Brooklyn Nets: The unraveling realm of Billy King.

As noted, the Nets are in regression.  After posting 49 wins during their inaugural season in Brooklyn, they slipped to 44 wins in year two, to only 38 wins last year.

Brook Lopez and Joe Johnson are still here, but the player formerly known as the franchise, is not.   Deron Williams plays for Dallas now, waived by Billy King.  He follows Gerald Wallace, Paul Pierce, Alan Anderson, Kevin Garnett, and the seemingly hundreds of other players Billy King has brought in and out of Kings County.

With Williams gone, Jarrett Jack takes over the lead point guard role this season, but will not be available when the Nets host the Bulls in Wednesday night's season opener at Barclays Center.  Until Jack's hamstring gets jumping again, Shane Larkin will open the season at point.

Mason Plumlee is gone too.  Not happy about that!

Re-signing Brook Lopez was one small step for the Nets, but two giant feet of trouble for Brooklyn-kind.  The free agent opted to stay with the Nets - the only team he's known since 2008.

Brook played 82 games in each of his first three seasons, but not since.  His history of on and off again foot issues screams beware in 2015-2016.  He was limited to just 5 games in 2011-2012, then followed up with 74 games in 2012-2013.  He only appeared in 17 games during 2013-2014, then followed up again with 72 games played last season.

Will this turn into another problematic season for Brook and the Nets?

While his feet say one thing, Coach Hollins says another.  Remember how Lionel Hollins effectively benched Lopez?  Last season marked the first time Brook failed to start in any game which he played going back to his rookie season.  Last year he only started 44 of his 72 games played.

Joe Johnson is entering the final season of his contract.  That's nice, but the upcoming season won't be.

Lionel Hollins will make them play defense, but this does not strike me as a top eight Eastern Conference team.

That said, can someone explain to me why Billy King is still in charge?

New York Knicks: Carmelo Anthony, Phil Jackson, and Derek Fisher; a Triumvirate of Dysfunction.

Either they change the Knicks narrative together, or not at all...

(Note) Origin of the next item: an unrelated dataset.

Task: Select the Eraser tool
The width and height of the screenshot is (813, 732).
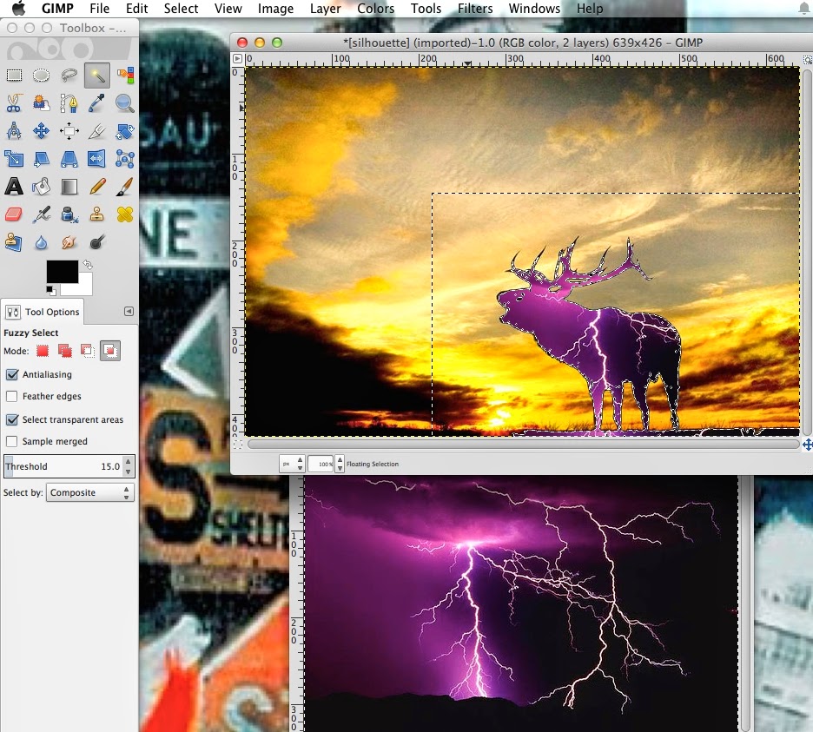Action: [x=14, y=214]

Why re-sign Carmelo Anthony?  Last season, he played with a knee injury that would ultimately require surgery.  He played injured since opening night, yet only cared long enough in order to play in the all-star game before shutting down his season.

The Knicks entered the all-star break with a 10-43 record.  They ranked either last, or next to last on both offense and defense.  So why was he playing in the first place?


Robin Lopez gets to playing the same city as his brother, though.  That's nice.

Not so nice - Carmelo Anthony's reaction to Phil Jackson drafting Kristaps Porzingis.  Way to make the kid feel welcome.  If Melo knew the Knicks were in rebuilding mode, why re-sign with them?   I'm sure it had nothing to do with the Knicks ability to pay more than all other suitors...


This is still Melo's World.  We just get to live in it and watch.  Although, I'm still terribly interested to see who prevails as Knicks alpha-male - Phil Jackson or Carmelo Anthony.  Coach Fisher will be their battleground personified.

Team projections?  Don't make me laugh.  The Knicks will be lucky to win 25 games.

This non-burgeoning rivalry is still in search of better days.  
Their Dec. 4 clash will be nothing more than a pillow fight, 
as both contend for a second division participation trophy.